I have to admit, this month’s prompt for Wild Daffodil’s Photographic Monthly Meet-Up was a bit perplexing. What, after all, could I do with a cue like Case?

I’ve got vintage and antiques on the brain lately, so much so that this blog’s theme for September is “Vintage Memories”. At the beginning of the month, I spent a leisurely afternoon at a country antiques market housed in a century-old barn. “The girls” and I used to go there fairly regularly, but those shopping excursions eventually stopped, and I hadn’t visited the place for about twenty years. So the act of returning to that barn – familiar yet new again – brought back very fond memories. For a couple of hours that day, I had a good browsle (that’s a browse + ramble). Or did I enjoy a good brummage (browse + rummage)? I went there with a particular couple of items in mind, and I happily scored good deals on a few small pieces.

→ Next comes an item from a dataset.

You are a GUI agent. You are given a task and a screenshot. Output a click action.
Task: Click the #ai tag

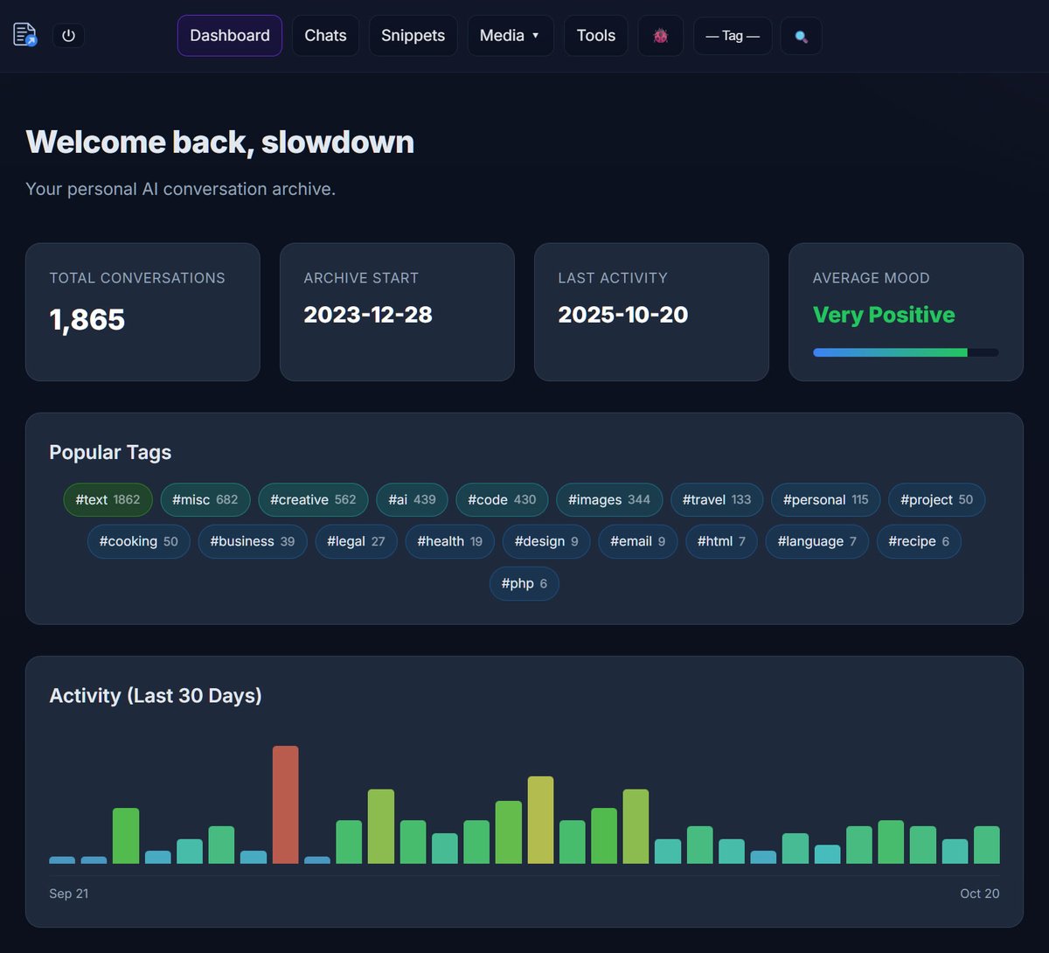click(411, 499)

They’ll soon, no doubt, make their way into an upcoming post or two.

With vintage on my mind, and pondering the case for Case, I eventually realized that I do have something for this photo challenge!

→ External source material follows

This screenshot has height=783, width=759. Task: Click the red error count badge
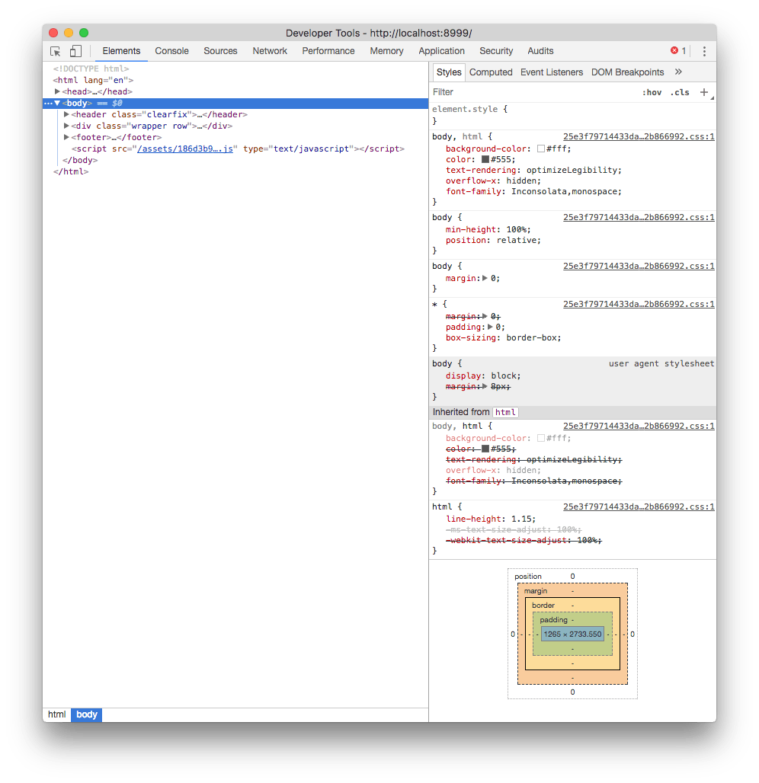(674, 50)
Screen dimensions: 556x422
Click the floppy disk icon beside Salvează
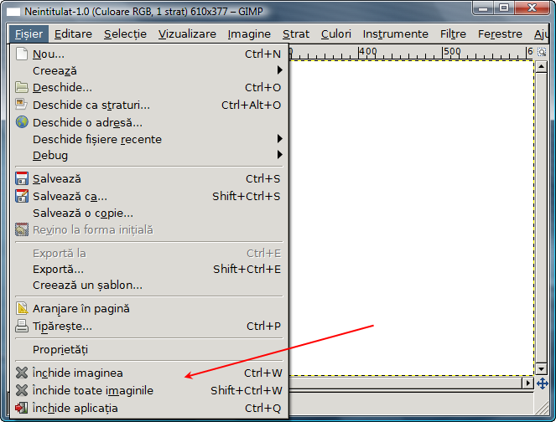tap(22, 179)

Over the years I’ve gathered a modest collection of needle cases.

Aha! You were wondering where I was going with all this, weren’t you?! Here are several types of needle case – also known as an étui – along with other sewing implements I’ve gathered over the years.

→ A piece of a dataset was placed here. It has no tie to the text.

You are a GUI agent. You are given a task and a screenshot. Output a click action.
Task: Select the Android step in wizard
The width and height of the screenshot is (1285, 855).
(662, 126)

antique-sewing-implementsClockwise from bottom: This dainty sterling silver Art Nouveau needle case belonged to my grandmother and bears her monogram; it came with a few old needles and a pin with a tiny grey pearlized head (topmost in case) • Although not technically a case, this pewter magnetic needle holder is sculpted in the shape of a lady mouse with sewing needle and spool of thread; I’ve used it for nigh on 30 years • A velvet apple pincushion holds antique glass-topped stick pins • These silvery embroidery scissors are embellished with leaves and the Tudor rose • The thimble is also an antique and came to me along with the needle case.

needle-cases-pincushionClockwise from top left: This roomy needle tube, made in France of turned boxwood, was a gift from my husband after I’d complained I had no container large enough to hold my hefty darning and leatherwork needles • The classic tomato pincushion comes with an emery-filled strawberry to keep needles sharp. It holds a tiny stork scissors lapel pin • This small wooden needle case came unfinished; I gave it a few coats of beeswax polish and use it to hold cross-stitch needles • Another lapel pin, this time in the shape of a sewing bird • Ever-popular gold-plated stork scissors have been a delightful tool for many a sewing project.

medieval-sewing-toolsClockwise from top right: This handmade 4.5” needle case of spalted maple with stopper on a leather thong is a rustic repository for forged iron and bone needles, part of my collection of Dark Ages and medieval living history ‘artifacts’. (Check out the wonderful Jelling Dragon for period-accurate Celtic and Viking supplies.) • Waxed linen thread for leatherwork • Forged iron snips with leather case, also from Jelling Dragon.

I have more pincushions, too, which I’ll share some day in another post. Since many of the bloggers I know are needle and fabric artists, I would love to see your collection of sewing implements!